Studio album by Adam Sandler
- Released: February 13, 1996
- Genre: Comedy
- Length: 74:51
- Label: Warner Bros.
- Producers: Brooks Arthur Adam Sandler

Adam Sandler chronology
| They're All Gonna Laugh at You! (1993) | What the Hell Happened to Me? (1996) | What's Your Name? (1997) |

= What the Hell Happened to Me? =

What the Hell Happened to Me? is the second studio album by Adam Sandler, released by Warner Bros. on 13 February 1996. It contains the official recording of "The Chanukah Song" (recorded live at University of California, Santa Barbara), which has become a holiday staple and one of Sandler's best-known works. It reached No. 80 on the Billboard Hot 100 and #25 on the US Modern Rock charts. It spent 57 weeks on the Billboard 200 chart and peaked at No. 18. It has been certified double-platinum, and as of 2011, has sold over 2,124,000 copies in the US, making it the best-selling comedy album since Nielsen SoundScan began tracking sales in 1991.

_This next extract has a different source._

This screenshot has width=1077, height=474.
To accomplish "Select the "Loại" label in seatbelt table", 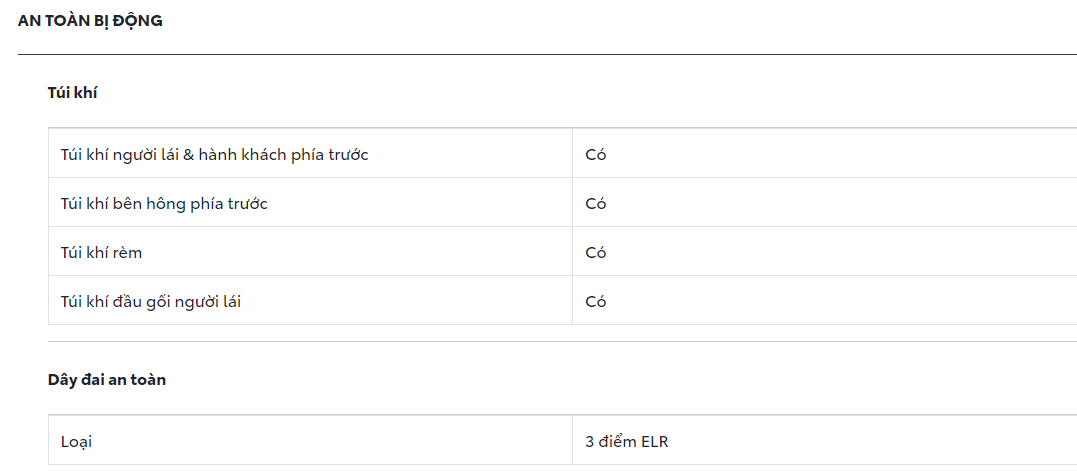I will tap(76, 441).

Sandler went on a 21-day US tour to support the album, complete with a live backing band, including guitarist Waddy Wachtel. The live performance from June 29, 1996, in the style of a rock concert, was aired as an hour long special on HBO, complete with covers of Foghat's "I Just Want to Make Love to You" and Bruce Springsteen's "Out in the Street", as well as a previously unreleased Halloween song, with a special appearance from fellow Saturday Night Live alum Chris Farley, as well as songs from Sandler's tenure at SNL, and cuts from the album and Sandler's first album, They're All Gonna Laugh at You!. The concert has since been uploaded to YouTube, where it has received 156 million views since March 2017. The success of the tour and HBO special also led to Sandler's next album, the mostly-songs What's Your Name?, in 1997.

Professional ratings
Review scores
| Source | Rating |
| Allmusic | link |

==Track listing==

All tracks in bold are songs.

| No. | Title | Length |
|---|---|---|
| 1. | "Joining the Cult" | 2:52 |
| 2. | "Respect" | 4:34 |
| 3. | "Ode to My Car" | 3:55 |
| 4. | "The Excited Southerner Orders a Meal" | 0:45 |
| 5. | "The Goat" | 8:51 |
| 6. | "The Chanukah Song" | 3:44 |
| 7. | "The Excited Southerner Gets Pulled Over" | 1:04 |
| 8. | "The Hypnotist" | 8:02 |
| 9. | "Steve Polychronopolous" | 3:11 |
| 10. | "The Excited Southerner at a Job Interview" | 1:10 |
| 11. | "Do It for Your Mama" | 5:23 |
| 12. | "Crazy Love" | 3:56 |
| 13. | "The Excited Southerner Meets Mel Gibson" | 1:08 |
| 14. | "The Adventures of the Cow" | 5:04 |
| 15. | "Dip Doodle" | 3:48 |
| 16. | "The Excited Southerner Proposes to a Woman" | 1:03 |
| 17. | "Memory Lane" | 2:43 |
| 18. | "Mr. Bake-O" | 4:06 |
| 19. | "Sex or Weight Lifting" | 7:06 |
| 20. | "What the Hell Happened to Me?" | 2:26 |
| Total length: |  | 74:51 |

==Featured personnel==
- Adam Sandler – All Tracks
- Allen Covert – Tracks 1, 2, 10, 17, 19
- Frank Coraci – Tracks 2, 11, 13, 14, 17, 19
- Judd Apatow – Tracks 7, 11, 17, 19

== Charts ==

=== Weekly charts ===

| Chart (1996) | Peak position |
|---|---|
| US Billboard 200 | 18 |
| US Top Catalog Albums (Billboard) | 17 |
| Canada Top Albums/CDs (RPM) | 30 |

=== Year-end charts ===

| Chart (1996) | Position |
|---|---|
| US Billboard 200 | 78 |

=== Songs chart positions ===

| Title | Year | Peak chart positions |  | Certifications |
| Hot 100 | Adult Pop |
| "The Chanukah Song" | 1996 | 80 | 28 | RIAA: Gold; |

==Certifications==

| Region | Certification | Certified units/sales |
| Canada (Music Canada) | Platinum | 100,000^{^} |
| United States (RIAA) | 2× Platinum | 2,000,000^{^} |
^{^} Shipments figures based on certification alone.